Agence QMI
Agence QMI

Desjardins et deux banques visées par une action collective

Desjardins et deux banques visées par une action collective

Photo Agence QMI

Agence QMI

Une demande d'action collective visant les Caisses Desjardins, la Banque Scotia et la Banque de Montréal a été déposée par l'Association pour la protection automobile (APA) en lien avec des frais exigés lors de l'achat ou de la location d'un véhicule financé.

Plus précisément, l'APA et la demanderesse Cathy Meilleur prétendent que les trois institutions financières visées ont sciemment réclamé des frais trop élevés à leurs clients pour inscrire le contrat de financement dans le Registre des droits personnels et réels mobiliers.

Par communiqué, les demandeurs ont expliqué que Mme Meilleur a fait l'acquisition d'un nouveau véhicule en septembre 2015 grâce à un prêt remboursable sur 96 mois de la Banque Scotia. Or, la femme a dû débourser des frais d'administration de 72,78 $ pour faire l'inscription du contrat au Registre, un montant qui «équivaut à environs le double du coût d'une Réquisition d'inscription au RDPRM pour l'année 2015 qui était de 37$», selon l'APA.

La Banque de Montréal, de son côté, exige des frais d'administration de 68,17 $, tandis que Desjardins facture 39 $, ajoute l'APA.

En comparaison, Honda Services Financiers facture 5,25$ et Services Financiers BMW facture 12,89 $ pour faire l'inscription d'un contrat au Registre.

L'Association croit donc justifier d'intenter un recours collectif au motif que les trois institutions financières auraient exigé des montants trop élevés à leurs clients.

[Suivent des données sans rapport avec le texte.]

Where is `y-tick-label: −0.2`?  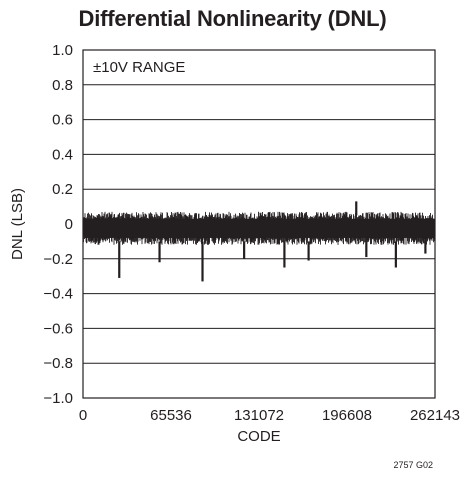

L'action collective engloberait toutes les personnes qui ont acheté ou loué un véhicule neuf, que ce soit une voiture, un bateau, une moto ou autres, lors des trois dernières années à partir du 11 juillet 2015, à l'aide d'un prêt de Desjardins, de la Banque Scotia ou de la Banque de Montréal. L'APA estime que plusieurs dizaines de milliers de personnes pourraient être concernées.

Les demandeurs réclament que les institutions financières remboursent l'excédent des frais d'administration qui dépasse le coût réel de l'inscription des contrats. Ils réclament aussi 100 $ en dommages punitifs pour chaque participant au recours collectif.